İsminde OHAL geçmeyen ancak olağanlaşmış ‘gecikmesinde sakınca bulunan’ düzenlemeler giderek daha da kural haline geliyor. Yani OHAL hukuku gaza tam basarak, frensiz yoluna devam ediyor.

Özlem Şen Abay

“Kitle İmha Silahlarının Yayılmasının Finansmanının Önlenmesine İlişkin Kanun Teklifi” geçtiğimiz Cumartesi günü TBMM Adalet Komisyonunda görüşülerek kabul edildi. Teklifin ortaya çıkmasının hemen sonrasında kamuoyunun dikkati yapılacak yasal değişikliklere yönelmiş durumda.

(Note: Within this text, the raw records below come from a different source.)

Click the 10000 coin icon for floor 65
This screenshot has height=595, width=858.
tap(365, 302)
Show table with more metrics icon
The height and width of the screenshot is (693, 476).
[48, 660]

Her ne kadar teklif edilen kanunun adı ve gerekçesi kitle imha silahlarının yayılması ve terörün finansmanının engellenmesi olarak sunulsa da, teklif Dernekler Kanunu ve Yardım Toplama Kanunu’nda da önemli değişiklikler öngörüyor. Bu değişikliklerin temelini yürütme makamına tanınan ölçüsüz ve çerçevesi belirli olmayan müdahale yetkileri oluşturuyor. Bu anlamda, son dönemde sıkça örneğini gördüğümüz idareye keyfi müdahaleler yetkisi veren düzenlemelerin son halkası diyebiliriz.  Bu nedenle, Teklif hukuk güvenliğini tehdit eder nitelikte ve pek çok hak ihlallerine neden olma riski taşıyor.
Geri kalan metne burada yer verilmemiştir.